This year’s Lexington County Peach Festival on July 4th at the Gilbert Community Park is shining slightly brighter than past years as the 50th year of the festival has arrived. With more than a dozen community volunteers who have been involved for all 50 years, the Peach Festival’s marked success is because of the coordination and cooperation of hundreds of additional community volunteers each year. The festival shines because of individuals who are willing to give a full day or more to complete designated assignments and others who willingly give several hours, most doing so year after year. These volunteers are the backbone of success for the festival. The hard work and dedication of these volunteers have woven the Gilbert community into a special place where residents demonstrate a willingness to reach beyond themselves for a common goal.
When the first festival made its début in 1959, the event included peaches, political speakers, a peach pageant, bar-be-cue lunch, and soft drinks. Additions to the event through the years have included the parade, arts and crafts, peachy art contest, clown contest, multiple pageants, a car show, antique tractor and machinery show, fireworks, and a variety of peach dishes with the bar-be-cue, hot dogs, chicken sandwiches, and other foods. Changes in venue include movement from the campus of Gilbert School (the current Gilbert Elementary School) to the Gilbert Primary School campus and finally to the Gilbert Community Park which was made possible in large part through the festival’s fund raising success.

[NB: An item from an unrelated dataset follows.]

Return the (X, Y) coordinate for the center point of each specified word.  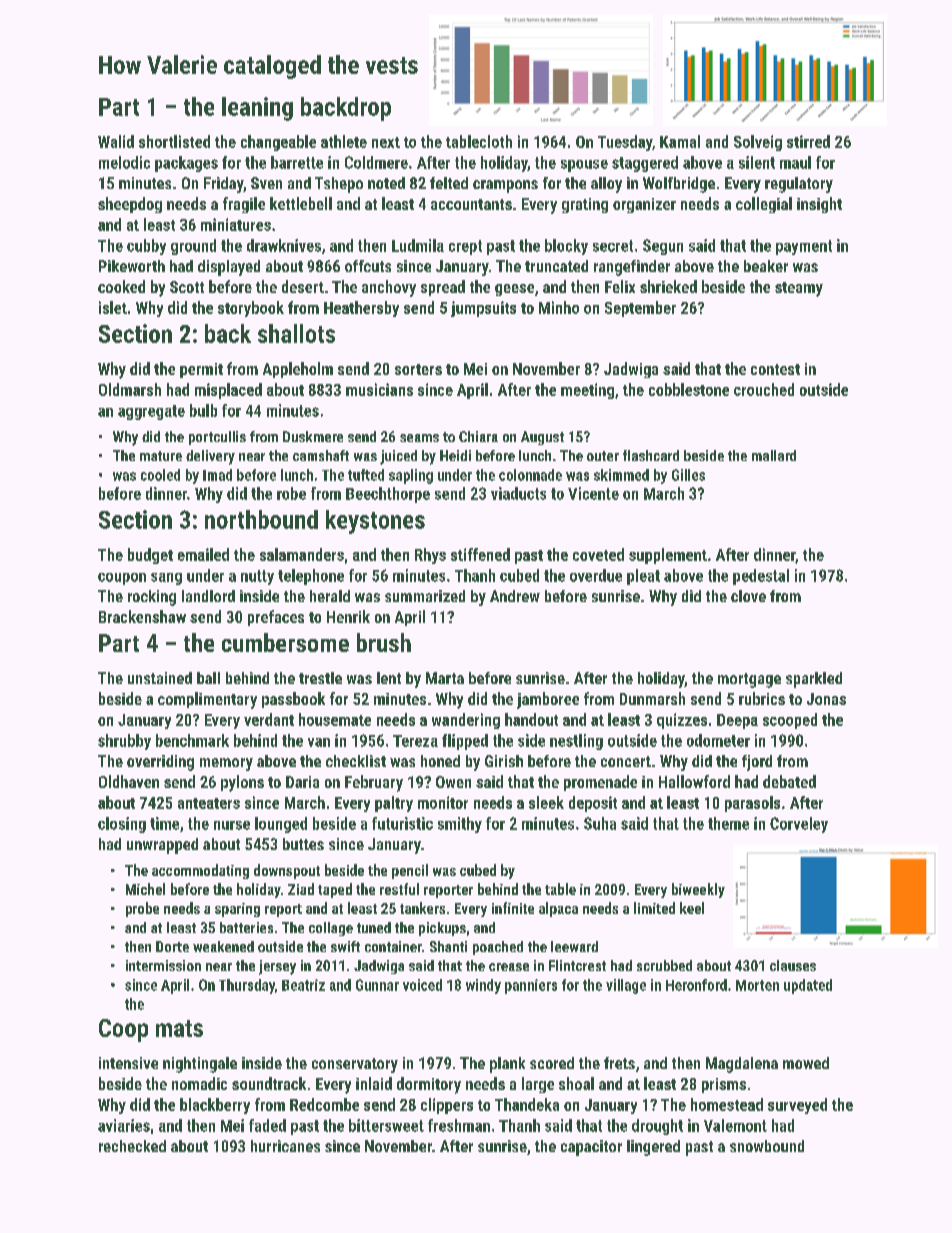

Shade in the park this year will also offer entertainment which begins at 8:30 a.m. and continues through the day at three stages throughout the park until 10:30 p.m. Groups and individuals performing include: Magic, Shag Time, Gilbert Studio of Dance Arts, Deniese’s School of Dance, Breana Burkett Collier – Fiddle, Constance Flemming, Unnamed Bluegrass Band, Mama’s Home Cookin’, City Lights, Sly Dog, The Hendrix Family, The Overtones, David Shull, and Weekend. The parade will begin at 9:30 on Hampton Street and move up Main Street to Gilbert Primary School and will offer more than a hundred entries.
The 50th year includes a special speaker, Clebe McClary, recipient of three Purple Hearts, the Silver Star and the Bronze Star. Clebe has used his powerful story ofcourage, determination and strength to motivate audiences around the world. The public is invited to hear this American hero speak at 11:00 a.m. in the large tent at the end of the park nearest Gilbert Middle School. Clebe will also serve as Parade Marshall. The 2008 Lexington County Peach Queen Ellen Elizabeth Neely of Lexington along with other newly crowned queens will be introduced at the 11:00 a.m. program.
A Revolutionary War camp re-enactment from the South Carolina Company of Historical Re-enactors, the Fourth South Carolina Regiment (Artillery Regiment) will be set up in front of and to the east of the Gilbert Middle School, off Rikard Circle. Plan to visit the camp site while at the festival which will include a soldier’s tent, a cook fire with food preparation, a dining fly with kitchen equipment, a display of soldier’s gear and weapons, and four cannons. On-going all-day demonstrations and discussions of military and civilian life in South Carolina during the American Revolution will be available.
Also visit the antique tractor and machinery show and the car show. Treat yourself to delicious food that will be available in the park and stroll Rikard Circle to see the arts and crafts displays. The evening will close with a fireworks show scheduled to begin at 10:00 p.m. Meanwhile a full day of family fun will be waiting as Gilbert community volunteers welcome you to the 50th Peach Festival.